PROBLEM STATEMENT:
Return, exactly and in full, the lines of the records below starting at the one with "Votre Prénom (37, 685)" and ending at the one with "[Go to Slide 4] (711, 1590)", and no other lines.

=== Begin Enclosure ===

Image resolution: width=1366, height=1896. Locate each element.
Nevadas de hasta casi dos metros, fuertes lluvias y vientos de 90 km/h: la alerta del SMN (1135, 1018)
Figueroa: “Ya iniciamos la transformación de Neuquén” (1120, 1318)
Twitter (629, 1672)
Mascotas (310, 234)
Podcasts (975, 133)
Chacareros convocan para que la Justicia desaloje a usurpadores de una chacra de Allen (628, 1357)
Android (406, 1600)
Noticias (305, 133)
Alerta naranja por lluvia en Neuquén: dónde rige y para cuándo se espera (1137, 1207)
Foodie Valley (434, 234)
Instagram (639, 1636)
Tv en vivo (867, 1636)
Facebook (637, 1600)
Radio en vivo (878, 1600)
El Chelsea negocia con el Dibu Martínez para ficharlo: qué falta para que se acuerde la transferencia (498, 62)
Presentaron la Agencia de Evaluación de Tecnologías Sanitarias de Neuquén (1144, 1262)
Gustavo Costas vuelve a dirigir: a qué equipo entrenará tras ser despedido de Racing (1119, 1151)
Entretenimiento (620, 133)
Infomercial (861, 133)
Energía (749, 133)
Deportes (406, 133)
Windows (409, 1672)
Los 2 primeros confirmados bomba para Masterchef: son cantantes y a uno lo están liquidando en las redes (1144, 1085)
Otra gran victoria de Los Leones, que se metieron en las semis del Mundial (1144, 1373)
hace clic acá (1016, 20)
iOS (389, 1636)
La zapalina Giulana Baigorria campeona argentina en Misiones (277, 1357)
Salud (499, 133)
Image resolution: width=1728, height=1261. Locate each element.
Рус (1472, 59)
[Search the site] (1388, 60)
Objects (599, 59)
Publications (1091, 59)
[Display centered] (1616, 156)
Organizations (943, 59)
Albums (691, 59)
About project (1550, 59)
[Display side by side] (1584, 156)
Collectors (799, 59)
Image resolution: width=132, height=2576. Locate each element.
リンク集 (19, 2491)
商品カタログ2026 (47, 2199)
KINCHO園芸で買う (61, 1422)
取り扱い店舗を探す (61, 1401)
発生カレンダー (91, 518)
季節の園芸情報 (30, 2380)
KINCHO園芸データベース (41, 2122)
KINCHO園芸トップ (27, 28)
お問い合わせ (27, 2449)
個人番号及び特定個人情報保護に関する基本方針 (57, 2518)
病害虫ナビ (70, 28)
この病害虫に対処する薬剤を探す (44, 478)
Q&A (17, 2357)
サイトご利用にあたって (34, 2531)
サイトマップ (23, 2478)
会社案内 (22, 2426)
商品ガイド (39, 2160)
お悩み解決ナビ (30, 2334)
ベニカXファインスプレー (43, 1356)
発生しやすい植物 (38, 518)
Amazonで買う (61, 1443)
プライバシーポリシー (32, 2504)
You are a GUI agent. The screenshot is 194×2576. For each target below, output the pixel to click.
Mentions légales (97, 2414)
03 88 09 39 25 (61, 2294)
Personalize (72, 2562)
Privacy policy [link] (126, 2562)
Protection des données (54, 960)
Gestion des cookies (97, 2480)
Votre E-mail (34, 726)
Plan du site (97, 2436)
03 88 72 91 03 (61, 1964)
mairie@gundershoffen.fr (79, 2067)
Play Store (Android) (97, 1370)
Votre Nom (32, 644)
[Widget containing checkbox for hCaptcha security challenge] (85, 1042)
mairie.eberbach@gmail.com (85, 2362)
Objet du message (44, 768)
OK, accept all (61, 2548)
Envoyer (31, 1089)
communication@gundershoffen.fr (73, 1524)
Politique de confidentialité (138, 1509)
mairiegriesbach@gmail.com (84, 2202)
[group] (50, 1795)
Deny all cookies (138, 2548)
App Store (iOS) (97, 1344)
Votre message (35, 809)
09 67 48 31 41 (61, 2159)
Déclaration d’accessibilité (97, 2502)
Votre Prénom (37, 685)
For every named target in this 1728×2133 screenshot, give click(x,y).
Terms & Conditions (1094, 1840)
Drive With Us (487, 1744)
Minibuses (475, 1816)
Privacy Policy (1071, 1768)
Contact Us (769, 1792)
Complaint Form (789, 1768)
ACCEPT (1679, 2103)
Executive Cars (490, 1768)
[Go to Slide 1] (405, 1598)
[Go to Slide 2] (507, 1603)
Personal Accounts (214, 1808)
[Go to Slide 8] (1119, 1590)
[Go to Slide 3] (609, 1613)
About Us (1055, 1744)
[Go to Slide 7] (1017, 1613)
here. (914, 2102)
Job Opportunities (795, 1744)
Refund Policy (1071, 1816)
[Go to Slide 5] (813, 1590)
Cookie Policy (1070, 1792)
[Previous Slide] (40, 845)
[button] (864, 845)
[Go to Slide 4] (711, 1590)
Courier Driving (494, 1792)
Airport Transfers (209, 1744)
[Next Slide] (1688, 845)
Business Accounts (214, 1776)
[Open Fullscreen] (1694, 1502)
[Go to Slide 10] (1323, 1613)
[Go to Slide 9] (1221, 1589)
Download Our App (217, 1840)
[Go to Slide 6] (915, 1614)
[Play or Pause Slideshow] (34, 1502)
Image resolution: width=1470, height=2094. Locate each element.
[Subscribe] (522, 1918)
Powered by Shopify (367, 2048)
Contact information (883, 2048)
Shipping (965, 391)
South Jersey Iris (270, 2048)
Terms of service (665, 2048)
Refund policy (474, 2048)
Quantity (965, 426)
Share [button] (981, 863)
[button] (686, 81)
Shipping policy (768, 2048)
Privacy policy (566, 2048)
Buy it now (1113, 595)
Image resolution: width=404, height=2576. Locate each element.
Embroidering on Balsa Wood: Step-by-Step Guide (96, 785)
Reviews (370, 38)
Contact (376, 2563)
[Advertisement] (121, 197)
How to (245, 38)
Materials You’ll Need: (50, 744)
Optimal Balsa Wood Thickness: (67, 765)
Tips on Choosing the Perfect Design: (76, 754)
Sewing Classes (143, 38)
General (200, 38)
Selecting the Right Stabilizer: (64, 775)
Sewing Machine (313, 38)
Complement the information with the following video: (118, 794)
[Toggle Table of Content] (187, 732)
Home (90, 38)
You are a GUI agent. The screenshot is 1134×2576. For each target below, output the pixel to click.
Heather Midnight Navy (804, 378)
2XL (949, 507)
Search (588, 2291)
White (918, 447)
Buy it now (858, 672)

=== End Enclosure ===

ANSWER FOR THIS EXERCISE:
Votre Prénom (37, 685)
For every named target in this 1728×2133 screenshot, give click(x,y).
Terms & Conditions (1094, 1840)
Drive With Us (487, 1744)
Minibuses (475, 1816)
Privacy Policy (1071, 1768)
Contact Us (769, 1792)
Complaint Form (789, 1768)
ACCEPT (1679, 2103)
Executive Cars (490, 1768)
[Go to Slide 1] (405, 1598)
[Go to Slide 2] (507, 1603)
Personal Accounts (214, 1808)
[Go to Slide 8] (1119, 1590)
[Go to Slide 3] (609, 1613)
About Us (1055, 1744)
[Go to Slide 7] (1017, 1613)
here. (914, 2102)
Job Opportunities (795, 1744)
Refund Policy (1071, 1816)
[Go to Slide 5] (813, 1590)
Cookie Policy (1070, 1792)
[Previous Slide] (40, 845)
[button] (864, 845)
[Go to Slide 4] (711, 1590)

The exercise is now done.